Китайские директивы и цифровой поворот в Центральной Азии

Китайские директивы и цифровой поворот в Центральной Азии
3 сентября 2025 года в Бишкеке, в администрации президента Кыргызской Республики, прошло заседание Национального совета по вопросам развития искусственного интеллекта. Председательствовал заместитель председателя кабинета министров Эдиль Байсалов. Главным пунктом повестки стало обсуждение проекта Концепции развития искусственного интеллекта — стратегического документа, который должен определить приоритеты в цифровизации, повысить производительность труда и укрепить конкурентоспособность страны. Согласно официальной версии, разработка концепции направлена на создание современной цифровой инфраструктуры, которая упростит доступ граждан к госуслугам и откроет новые возможности для бизнеса.
Спустя всего два дня, 5 сентября 2025 года, в столице Казахстана президент Касым-Жомарт Токаев в своём ежегодном послании народу, озвученном в стенах парламента, заявил о намерении создать Министерство искусственного интеллекта и цифрового развития. Он отметил, что на базе существующего профильного ведомства должно появиться новое министерство, которое возглавит специалист в ранге заместителя премьер-министра. Основная задача — ускорить принятие «цифрового кодекса», охватывающего ИИ, платформенную экономику, большие данные и управление цифровыми потоками. В его речи прозвучала ключевая фраза: «Иного выбора нет», — как подтверждение безальтернативности цифровой трансформации.
На первый взгляд, эти инициативы выглядят как шаг вперёд — модернизация, внедрение ИИ, удобство для населения, усиление прозрачности. Но стоит приглядеться внимательнее: синхронность действий Кыргызстана и Казахстана, риторика безальтернативности и стремительность политических решений говорят о чём-то большем, чем просто внутренняя повестка. Всё это произошло буквально сразу после завершившегося 2 сентября саммита Шанхайской организации сотрудничества (ШОС), где ключевыми темами стали вопросы региональной безопасности, цифрового суверенитета, технологического партнёрства и киберстабильности.
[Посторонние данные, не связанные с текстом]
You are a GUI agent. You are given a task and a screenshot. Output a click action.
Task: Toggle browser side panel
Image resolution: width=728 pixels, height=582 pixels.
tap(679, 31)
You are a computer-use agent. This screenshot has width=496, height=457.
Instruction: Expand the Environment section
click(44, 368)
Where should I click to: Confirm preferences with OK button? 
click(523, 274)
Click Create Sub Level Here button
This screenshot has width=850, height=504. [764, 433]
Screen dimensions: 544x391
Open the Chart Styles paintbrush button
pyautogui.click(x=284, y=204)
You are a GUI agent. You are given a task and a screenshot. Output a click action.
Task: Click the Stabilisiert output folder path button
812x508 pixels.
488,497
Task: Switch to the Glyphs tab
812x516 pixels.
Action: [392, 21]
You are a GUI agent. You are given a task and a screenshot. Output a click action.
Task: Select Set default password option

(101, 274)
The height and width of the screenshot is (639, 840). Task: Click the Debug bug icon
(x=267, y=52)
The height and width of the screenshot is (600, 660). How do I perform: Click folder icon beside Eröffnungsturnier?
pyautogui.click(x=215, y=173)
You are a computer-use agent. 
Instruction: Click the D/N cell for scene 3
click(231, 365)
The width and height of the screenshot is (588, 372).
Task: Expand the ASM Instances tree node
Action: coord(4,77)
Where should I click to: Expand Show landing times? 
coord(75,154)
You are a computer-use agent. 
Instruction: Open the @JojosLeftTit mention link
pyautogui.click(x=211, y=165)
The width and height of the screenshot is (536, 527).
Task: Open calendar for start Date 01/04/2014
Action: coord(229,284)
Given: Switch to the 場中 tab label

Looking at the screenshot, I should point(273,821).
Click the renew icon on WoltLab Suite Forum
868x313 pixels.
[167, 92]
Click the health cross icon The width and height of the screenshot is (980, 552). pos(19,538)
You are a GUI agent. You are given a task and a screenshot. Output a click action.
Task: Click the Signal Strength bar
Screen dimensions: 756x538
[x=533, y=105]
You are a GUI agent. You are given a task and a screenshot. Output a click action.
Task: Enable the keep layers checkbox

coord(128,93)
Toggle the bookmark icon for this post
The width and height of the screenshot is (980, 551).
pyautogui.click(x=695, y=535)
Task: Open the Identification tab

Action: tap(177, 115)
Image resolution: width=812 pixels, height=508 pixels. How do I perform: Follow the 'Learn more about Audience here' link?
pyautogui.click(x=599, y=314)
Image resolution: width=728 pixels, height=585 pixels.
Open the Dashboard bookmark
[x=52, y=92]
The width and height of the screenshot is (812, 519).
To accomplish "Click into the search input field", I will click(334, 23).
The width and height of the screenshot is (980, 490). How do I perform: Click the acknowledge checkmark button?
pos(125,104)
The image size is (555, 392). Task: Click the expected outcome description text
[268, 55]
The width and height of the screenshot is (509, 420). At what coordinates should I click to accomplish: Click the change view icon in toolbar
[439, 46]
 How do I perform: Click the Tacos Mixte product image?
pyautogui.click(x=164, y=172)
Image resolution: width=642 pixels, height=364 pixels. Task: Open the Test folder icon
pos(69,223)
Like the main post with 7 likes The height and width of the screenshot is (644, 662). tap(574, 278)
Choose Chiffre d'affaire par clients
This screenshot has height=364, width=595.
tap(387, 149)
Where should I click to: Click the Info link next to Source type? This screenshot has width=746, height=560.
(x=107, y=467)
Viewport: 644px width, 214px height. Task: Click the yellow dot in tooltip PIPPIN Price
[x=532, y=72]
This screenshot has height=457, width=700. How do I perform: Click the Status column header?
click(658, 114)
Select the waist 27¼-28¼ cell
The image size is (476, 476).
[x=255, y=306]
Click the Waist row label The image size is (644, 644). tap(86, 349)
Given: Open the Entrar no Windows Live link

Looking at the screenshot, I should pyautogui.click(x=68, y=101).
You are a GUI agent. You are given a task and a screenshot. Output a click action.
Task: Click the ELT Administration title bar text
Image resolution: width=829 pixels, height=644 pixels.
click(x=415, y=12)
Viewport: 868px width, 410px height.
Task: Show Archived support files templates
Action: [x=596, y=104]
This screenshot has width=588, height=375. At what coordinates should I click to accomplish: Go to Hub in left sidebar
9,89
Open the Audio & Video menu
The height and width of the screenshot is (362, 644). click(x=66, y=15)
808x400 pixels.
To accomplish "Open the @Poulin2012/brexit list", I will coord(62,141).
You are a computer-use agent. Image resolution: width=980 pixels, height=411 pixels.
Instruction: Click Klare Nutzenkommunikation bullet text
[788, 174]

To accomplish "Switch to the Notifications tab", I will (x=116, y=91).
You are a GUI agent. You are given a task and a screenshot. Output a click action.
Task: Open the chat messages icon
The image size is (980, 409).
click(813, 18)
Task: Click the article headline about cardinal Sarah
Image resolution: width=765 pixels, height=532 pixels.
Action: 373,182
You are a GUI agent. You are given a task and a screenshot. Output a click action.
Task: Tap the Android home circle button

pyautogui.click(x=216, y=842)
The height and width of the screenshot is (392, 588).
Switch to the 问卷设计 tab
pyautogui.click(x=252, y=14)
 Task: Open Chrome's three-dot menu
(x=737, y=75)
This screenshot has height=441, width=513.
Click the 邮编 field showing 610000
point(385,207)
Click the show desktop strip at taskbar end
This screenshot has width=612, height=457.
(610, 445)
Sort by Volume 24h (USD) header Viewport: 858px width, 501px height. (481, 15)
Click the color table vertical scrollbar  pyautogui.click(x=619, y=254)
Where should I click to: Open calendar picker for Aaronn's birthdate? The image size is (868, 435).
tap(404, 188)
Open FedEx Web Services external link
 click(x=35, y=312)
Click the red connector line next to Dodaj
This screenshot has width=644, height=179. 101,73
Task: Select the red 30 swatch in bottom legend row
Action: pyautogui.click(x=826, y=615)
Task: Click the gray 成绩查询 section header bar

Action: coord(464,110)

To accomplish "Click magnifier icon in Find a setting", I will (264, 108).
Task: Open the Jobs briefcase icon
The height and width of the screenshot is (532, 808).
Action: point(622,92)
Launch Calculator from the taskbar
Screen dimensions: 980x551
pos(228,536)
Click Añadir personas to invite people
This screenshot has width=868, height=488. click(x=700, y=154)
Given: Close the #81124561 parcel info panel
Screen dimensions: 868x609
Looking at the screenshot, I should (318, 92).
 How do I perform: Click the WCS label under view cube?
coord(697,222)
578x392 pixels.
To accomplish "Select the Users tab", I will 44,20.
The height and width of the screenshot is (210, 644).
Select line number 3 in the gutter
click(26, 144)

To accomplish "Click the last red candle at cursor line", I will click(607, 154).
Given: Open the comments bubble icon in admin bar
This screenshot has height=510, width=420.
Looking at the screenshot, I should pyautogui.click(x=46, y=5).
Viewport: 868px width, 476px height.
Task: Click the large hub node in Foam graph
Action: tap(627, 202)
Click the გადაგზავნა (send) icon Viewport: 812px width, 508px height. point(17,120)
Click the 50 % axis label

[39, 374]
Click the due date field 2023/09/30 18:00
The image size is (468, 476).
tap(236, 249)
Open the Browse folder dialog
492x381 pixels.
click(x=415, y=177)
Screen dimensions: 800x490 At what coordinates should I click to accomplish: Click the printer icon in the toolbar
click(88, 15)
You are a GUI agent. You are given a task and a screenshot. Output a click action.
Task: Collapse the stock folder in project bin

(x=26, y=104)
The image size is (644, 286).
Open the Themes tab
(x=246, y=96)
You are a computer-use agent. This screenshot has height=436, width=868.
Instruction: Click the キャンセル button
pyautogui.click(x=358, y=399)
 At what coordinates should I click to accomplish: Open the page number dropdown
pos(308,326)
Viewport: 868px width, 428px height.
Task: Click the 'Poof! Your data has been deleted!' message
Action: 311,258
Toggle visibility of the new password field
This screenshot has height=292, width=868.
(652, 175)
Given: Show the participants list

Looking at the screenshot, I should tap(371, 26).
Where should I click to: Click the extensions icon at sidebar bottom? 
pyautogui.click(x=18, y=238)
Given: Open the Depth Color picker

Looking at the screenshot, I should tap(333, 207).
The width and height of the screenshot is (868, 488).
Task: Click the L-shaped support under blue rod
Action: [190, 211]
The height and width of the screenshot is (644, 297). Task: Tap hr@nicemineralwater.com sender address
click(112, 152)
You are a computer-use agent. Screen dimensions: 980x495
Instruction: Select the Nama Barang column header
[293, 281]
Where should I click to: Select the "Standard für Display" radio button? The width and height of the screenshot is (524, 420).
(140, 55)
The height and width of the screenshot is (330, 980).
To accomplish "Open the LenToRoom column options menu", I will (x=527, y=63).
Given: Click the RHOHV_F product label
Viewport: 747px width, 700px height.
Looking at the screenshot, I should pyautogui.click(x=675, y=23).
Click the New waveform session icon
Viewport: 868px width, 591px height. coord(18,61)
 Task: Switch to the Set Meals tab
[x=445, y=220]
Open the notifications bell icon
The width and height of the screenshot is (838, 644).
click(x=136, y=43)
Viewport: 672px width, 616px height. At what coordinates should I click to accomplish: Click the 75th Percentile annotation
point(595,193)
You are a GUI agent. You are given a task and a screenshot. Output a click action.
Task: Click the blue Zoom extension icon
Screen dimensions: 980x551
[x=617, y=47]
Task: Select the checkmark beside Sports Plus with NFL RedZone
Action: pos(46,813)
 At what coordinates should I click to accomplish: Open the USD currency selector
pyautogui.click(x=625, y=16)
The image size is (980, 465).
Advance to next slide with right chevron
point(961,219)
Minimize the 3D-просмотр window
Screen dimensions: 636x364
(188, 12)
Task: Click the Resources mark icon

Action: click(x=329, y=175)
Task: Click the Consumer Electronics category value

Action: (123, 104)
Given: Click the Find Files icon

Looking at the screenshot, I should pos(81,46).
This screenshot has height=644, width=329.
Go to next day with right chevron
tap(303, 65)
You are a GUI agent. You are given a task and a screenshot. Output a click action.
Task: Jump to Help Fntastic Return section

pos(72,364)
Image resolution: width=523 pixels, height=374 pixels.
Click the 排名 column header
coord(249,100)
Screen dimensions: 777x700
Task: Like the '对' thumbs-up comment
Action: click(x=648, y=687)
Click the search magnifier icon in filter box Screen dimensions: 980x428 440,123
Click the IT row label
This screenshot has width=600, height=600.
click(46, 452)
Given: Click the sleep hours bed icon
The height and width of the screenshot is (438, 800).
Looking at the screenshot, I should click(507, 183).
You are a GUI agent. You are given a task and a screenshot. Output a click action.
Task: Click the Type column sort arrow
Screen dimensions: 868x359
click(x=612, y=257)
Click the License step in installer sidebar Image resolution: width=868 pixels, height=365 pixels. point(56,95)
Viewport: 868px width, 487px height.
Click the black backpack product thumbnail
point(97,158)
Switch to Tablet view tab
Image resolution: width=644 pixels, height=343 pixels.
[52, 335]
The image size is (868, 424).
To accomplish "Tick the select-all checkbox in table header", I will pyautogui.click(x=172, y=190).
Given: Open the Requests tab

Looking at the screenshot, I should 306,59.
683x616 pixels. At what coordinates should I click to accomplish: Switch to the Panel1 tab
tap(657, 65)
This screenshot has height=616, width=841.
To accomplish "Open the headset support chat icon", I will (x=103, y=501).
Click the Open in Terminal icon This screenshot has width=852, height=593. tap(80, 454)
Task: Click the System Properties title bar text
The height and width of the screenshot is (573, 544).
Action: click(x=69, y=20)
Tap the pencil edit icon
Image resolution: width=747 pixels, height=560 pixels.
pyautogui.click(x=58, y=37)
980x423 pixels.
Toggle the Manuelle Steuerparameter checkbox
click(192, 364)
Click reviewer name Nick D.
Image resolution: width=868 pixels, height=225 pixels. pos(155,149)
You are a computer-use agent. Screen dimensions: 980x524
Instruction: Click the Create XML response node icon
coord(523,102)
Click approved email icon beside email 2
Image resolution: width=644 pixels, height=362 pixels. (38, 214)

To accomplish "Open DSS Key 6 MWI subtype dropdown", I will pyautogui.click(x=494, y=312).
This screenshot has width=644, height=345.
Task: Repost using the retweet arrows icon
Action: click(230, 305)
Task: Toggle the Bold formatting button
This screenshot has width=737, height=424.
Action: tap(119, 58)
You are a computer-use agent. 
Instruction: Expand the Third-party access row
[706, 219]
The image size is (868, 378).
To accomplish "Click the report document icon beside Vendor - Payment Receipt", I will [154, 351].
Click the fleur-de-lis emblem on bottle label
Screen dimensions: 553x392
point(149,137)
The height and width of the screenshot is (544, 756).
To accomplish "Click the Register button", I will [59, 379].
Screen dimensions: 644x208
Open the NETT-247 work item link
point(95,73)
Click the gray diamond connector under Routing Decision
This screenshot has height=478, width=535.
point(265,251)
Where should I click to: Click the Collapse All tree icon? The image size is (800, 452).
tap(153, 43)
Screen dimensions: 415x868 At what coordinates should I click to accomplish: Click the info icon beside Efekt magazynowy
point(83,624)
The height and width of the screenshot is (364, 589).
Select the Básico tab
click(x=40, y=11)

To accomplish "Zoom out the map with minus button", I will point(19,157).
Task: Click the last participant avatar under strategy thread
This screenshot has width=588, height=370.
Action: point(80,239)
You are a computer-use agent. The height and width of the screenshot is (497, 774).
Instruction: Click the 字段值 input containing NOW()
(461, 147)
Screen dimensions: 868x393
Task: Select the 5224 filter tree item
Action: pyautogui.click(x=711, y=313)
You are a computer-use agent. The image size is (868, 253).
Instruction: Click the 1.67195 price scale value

Не вызывает сомнений, что Китай давно рассматривает Центральную Азию как стратегический вектор для расширения своего влияния через технологические и цифровые каналы. Инициативы по цифровизации, которые озвучиваются на высшем уровне в странах региона, во многом отражают ту модель, которую продвигает Пекин: централизованное цифровое управление, автоматизация госуслуг, сбор и анализ больших массивов данных о населении. Всё это подаётся как благо, но на деле превращается в систему прозрачного гражданина и непрозрачного государства.
Казахстан официально говорит о «тотальном внедрении ИИ во все сферы», о необходимости «перестроить всю систему государственного управления». Кыргызстан пока в более ранней фазе, но язык официальных формулировок уже содержит те же элементы: «инфраструктура без альтернативы», «единственный путь», «стратегическое обновление».
В реальности под этими словами происходит не только техническое переоснащение, но и качественная перестройка баланса между государством и обществом. Государство получает беспрецедентные возможности для наблюдения, анализа поведения граждан, управления информационными потоками и оперативного подавления инакомыслия. Гражданин превращается а в объект сквозной аналитики.
Политическая логика очевидна: региональные элиты, оказавшиеся между внутренней нестабильностью и внешними угрозами, ищут в технологиях не столько развития, сколько контроля. Пекин, в свою очередь, предоставляет им не только оборудование (Huawei, ZTE, Hikvision), но и идеологию цифрового авторитаризма — с акцентом на управляемость, предсказуемость, устойчивость. ШОС похоже проявляет себя не только военный или экономический альянс, но и платформой трансформации Евразии по китайскому образцу.
Выгоду от такой модели получают и колонизаторы, и внутренние бенефициары. Китай закрепляется в стратегическом регионе, где формирует инфраструктурную и цифровую зависимость. Внутренние элиты создают для себя новые управляемые экосистемы, где контроль достигается не только через репрессии, а также алгоритмы и метаданные. Граждане же становятся участниками эксперимента, им предлагают «удобство» и «ускорение услуг» в обмен на право на приватность, а возможно, и на политическую субъектность.
Все признаки говорят о том, что в Центральной Азии начинается переход к новому формату цифрового государства по китайским лекалам, с задачей контроля и управления.
Таким образом эта Цифровая трансформация представляет не только технологии, а больше контроль власти. Кто её контролирует — тот контролирует будущее. И, судя по текущим тенденциям, будущее Центральной Азии входит в зависимость от китайской политики и от тех, кто умеет писать код, строить сети и формировать цифровые стандарты под видом интеграции и модернизации.